Recently, having volunteered to participate in a study investigating “gay men’s spiritual development at midlife,” I found myself being interviewed about my faith … and my life in general.
The interview, which lasted two hours, was wide-ranging. As a child, how did I see God? (He was a bit like Santa Claus, actually — an invisible spirit whose omnipresence allowed him to know when I was bad or good.) How did this image change over the years? (My image of God shifted from benevolent to harsh, fierce, and judgmental — a parent who would withhold love and salvation if certain terms and conditions were not met.) How do I see God today? (Less personal, perhaps, but also less constrained by human ideas of what God is or can be.)
In addition to matters of faith, the interview also cast a spotlight on my progress through life. While filling out a pre-interview questionnaire concerned with achievements and goals, I had a disturbing revelation.
As a young child, I had a clear goal: to please my parents by doing well in school. As a teenager, I had a clear goal: to please my parents by doing well in school and rising to a leadership role at church. As a young man, I had a clear goal: to earn a degree while pleasing my parents by preaching and preparing for ministry. In my late twenties, I had a clear goal: to escape the church and be honest with everyone about what I believed and who I loved.
In my early thirties, I had a clear goal: to rise through the ranks at SkyTel and move from training designer to training manager. In my late thirties, I had a clear goal: to fulfill my old dream of becoming a writer and see my books on the shelf in the local bookstore.
Now, here I am, in my early forties … and, for the first time in my life, I have no clear goals.

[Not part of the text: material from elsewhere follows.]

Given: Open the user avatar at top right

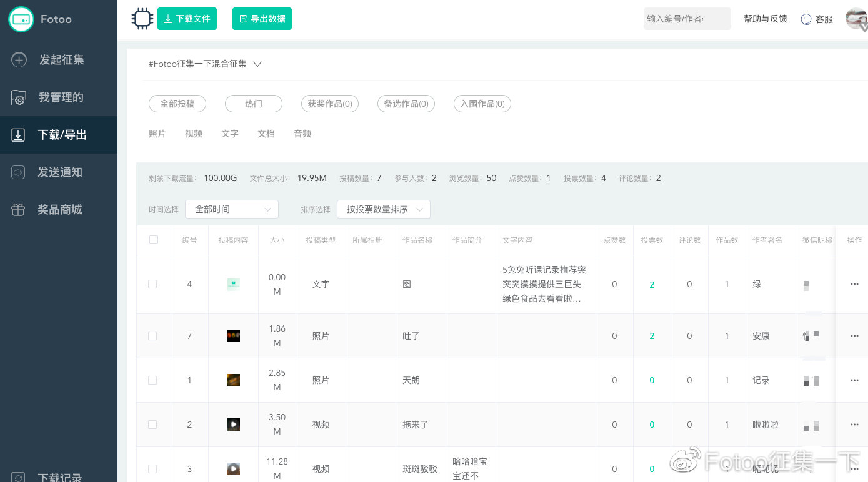Looking at the screenshot, I should [x=856, y=19].
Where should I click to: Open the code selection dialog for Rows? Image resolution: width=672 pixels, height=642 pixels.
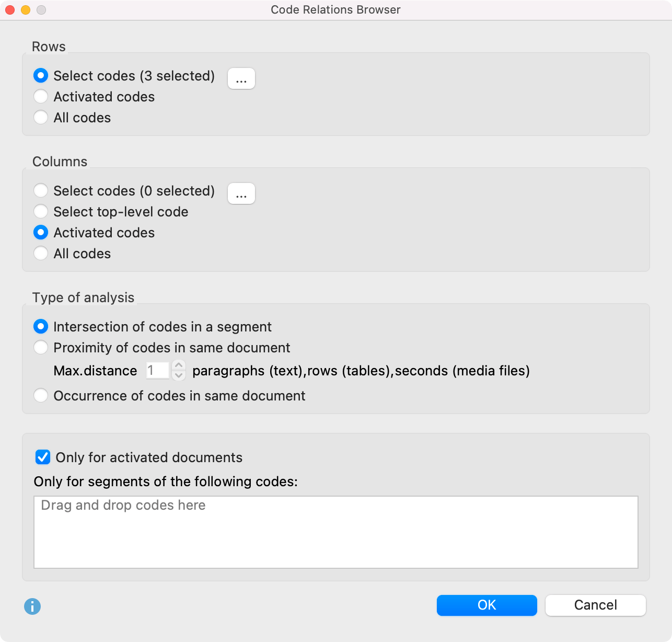pyautogui.click(x=241, y=77)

In fact, as I look back over the past three years, instead of forward motion … I see someone drifting. Oh, I’ve gotten a lot done: writing more books, designing more decks, and, now, creating more websites for friends, businesses, and corporations. In other words: I’ve taken old achievements … and I’ve achieved more of the same.

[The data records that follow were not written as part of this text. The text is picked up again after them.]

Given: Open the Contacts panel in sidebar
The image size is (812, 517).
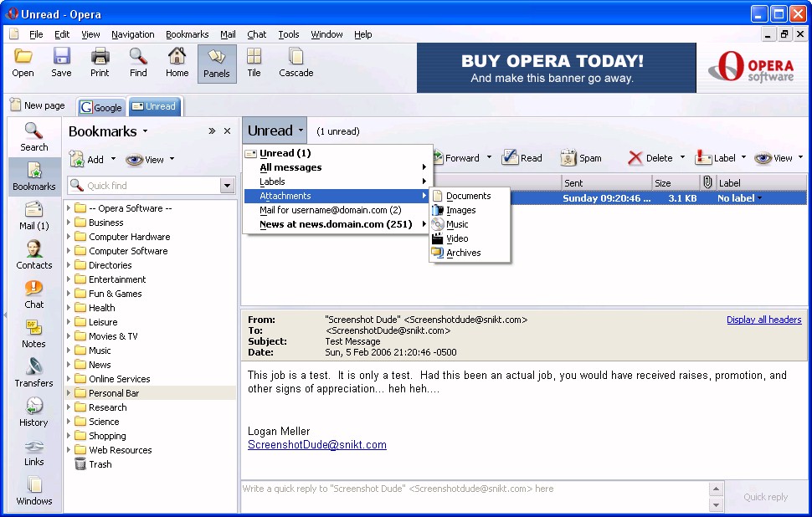Looking at the screenshot, I should 34,254.
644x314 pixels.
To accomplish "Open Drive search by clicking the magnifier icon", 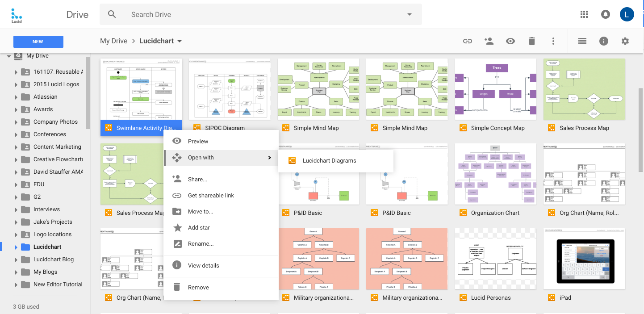I will coord(112,14).
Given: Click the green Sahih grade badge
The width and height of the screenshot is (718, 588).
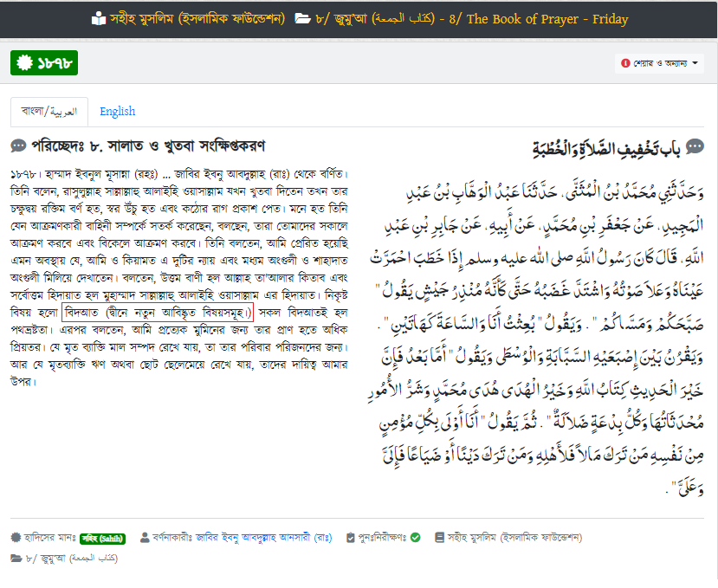Looking at the screenshot, I should (102, 538).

But what’s the next milestone? The next big challenge? The next step in my personal evolution? The next thing that will inspire me to push my limits? Honestly? I don’t know … and I haven’t known the answer to that question for at least three years.
That realization has shaken me to my very core.
I discussed this with the interviewer — a wise young man, despite his youth — who tilted his head to one side, considered my insight, and said, “Drifting may be a harsh word. There’s value, you know, in just being receptive, in opening yourself to see what comes your way, in taking time to attune yourself to the flow of events around you. Waiting for guidance and drifting are two different things.”
This is certainly true. At the same time, though, I want to live a life that has direction. I want to know that direction, and I want to feel passionate about that direction — to be willing to work hard, to push my own limits, to learn new things in order to achieve a meaningful milestone. I crave a sense of achievement, of arrival, or triumph — and I realize, very suddenly, how long it’s been since I’ve experienced that.
So I guess my prayer, today, is, “God, I’m ready for a change in direction. I’m ready to have a new passion to pursue, a goal to reach, an achievement to attain, a brass ring to grab. Help me make better choices, every moment of the day, so that, instead of wasting my energy on piddling little projects that amount to a way to pass the time, I find opportunities to go beyond what I’ve been called on to do before.”
Life’s short. I don’t want to look back, three years from now, and see myself still drifting on a sea of directionless days.